In full and exactly, reproduce the entries below, but omit the pictures.

§ §

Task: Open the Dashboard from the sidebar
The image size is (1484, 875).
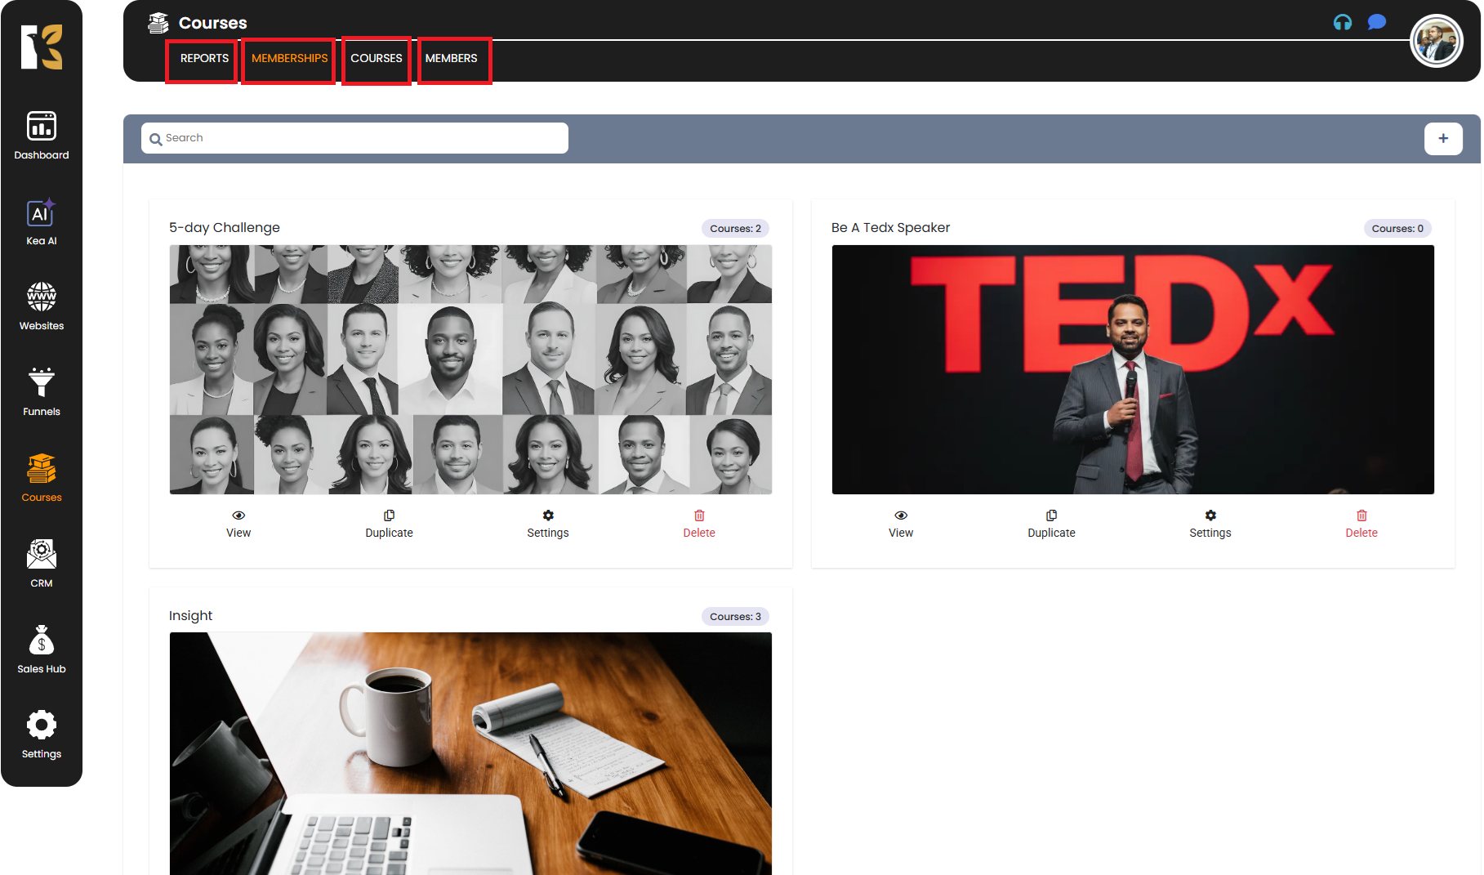Action: (41, 136)
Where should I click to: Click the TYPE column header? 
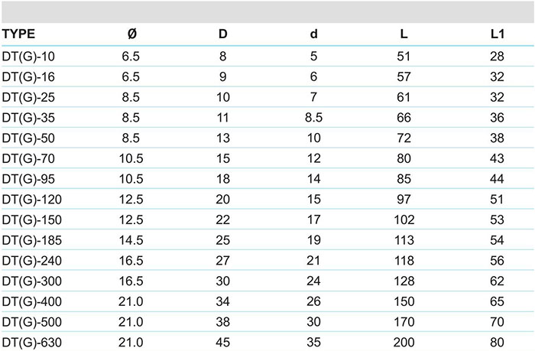click(x=18, y=34)

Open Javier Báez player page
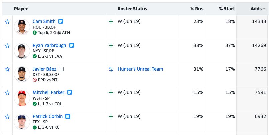pos(44,69)
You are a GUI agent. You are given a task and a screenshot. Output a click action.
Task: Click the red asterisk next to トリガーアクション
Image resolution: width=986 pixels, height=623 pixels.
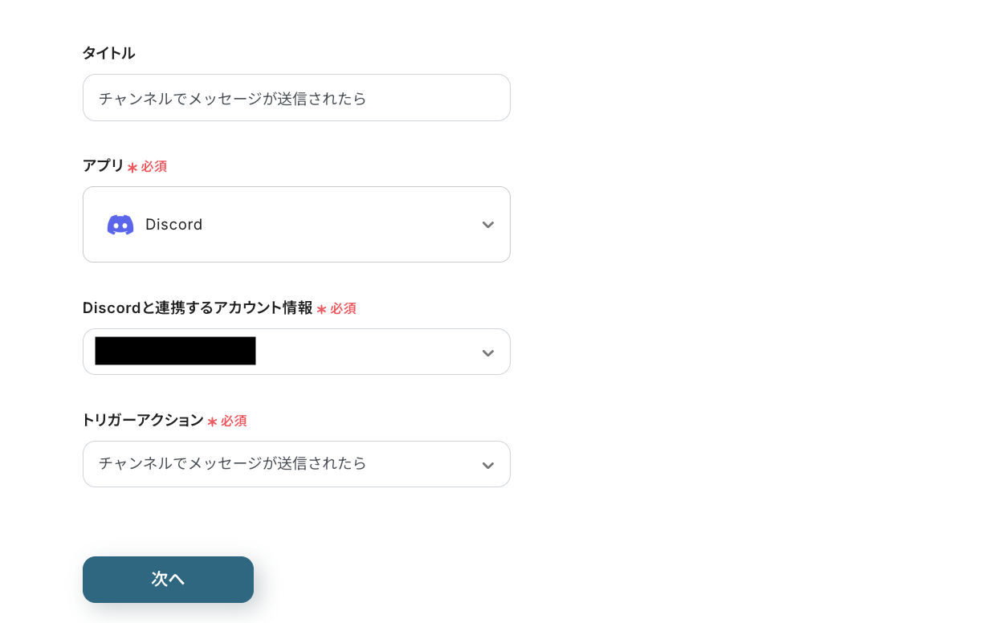pos(212,421)
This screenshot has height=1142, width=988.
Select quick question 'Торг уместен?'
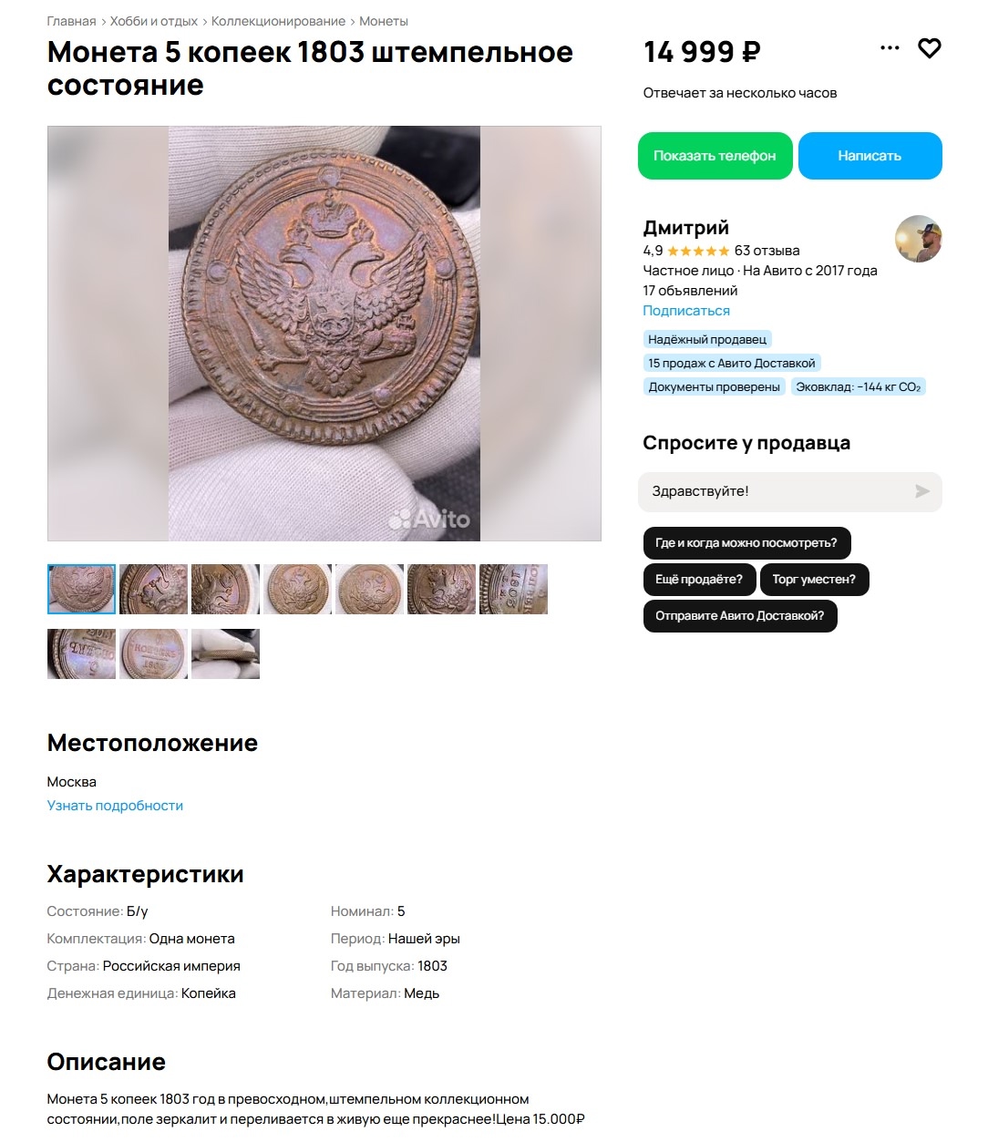click(814, 579)
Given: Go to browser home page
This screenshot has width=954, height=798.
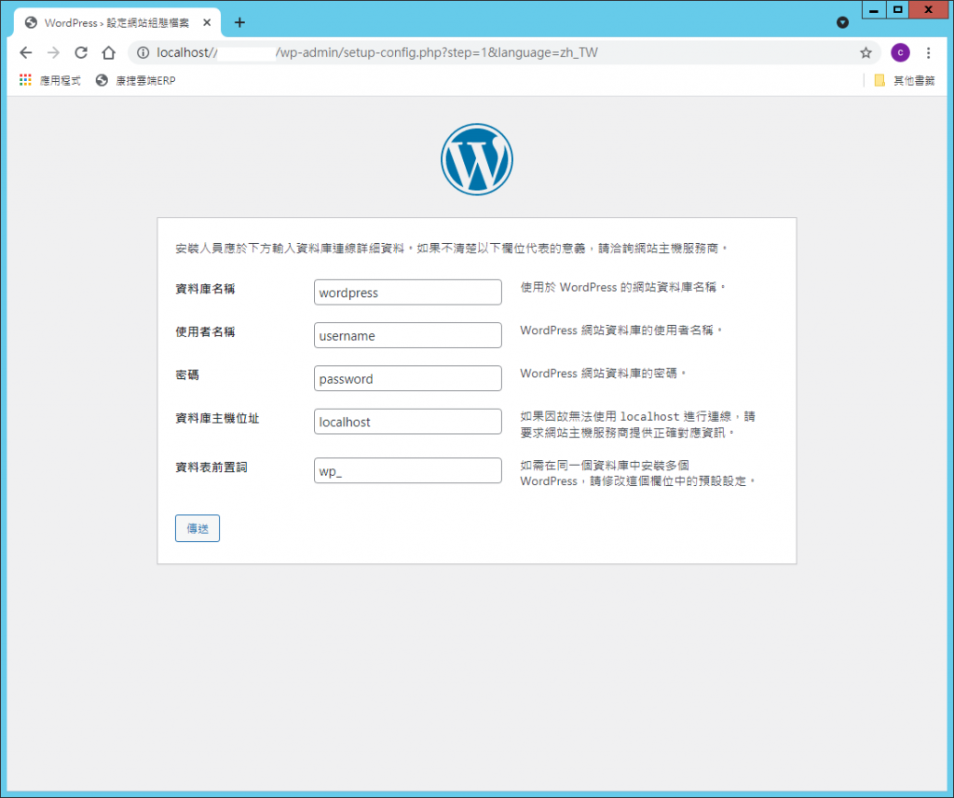Looking at the screenshot, I should (x=108, y=53).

§ §

Response box ->
Task: Open the Dashboard from the sidebar
The image size is (1484, 875).
Action: (41, 136)
Where should I click to: Click the TYPE column header? 
click(x=18, y=34)

Open Javier Báez player page
pos(44,69)
You are a GUI agent. You are given a task and a screenshot. Output a click action.
Task: Click the red asterisk next to トリガーアクション
Image resolution: width=986 pixels, height=623 pixels.
pos(212,421)
This screenshot has height=1142, width=988.
Select quick question 'Торг уместен?'
click(814, 579)
Given: Go to browser home page
This screenshot has width=954, height=798.
Looking at the screenshot, I should (x=108, y=53).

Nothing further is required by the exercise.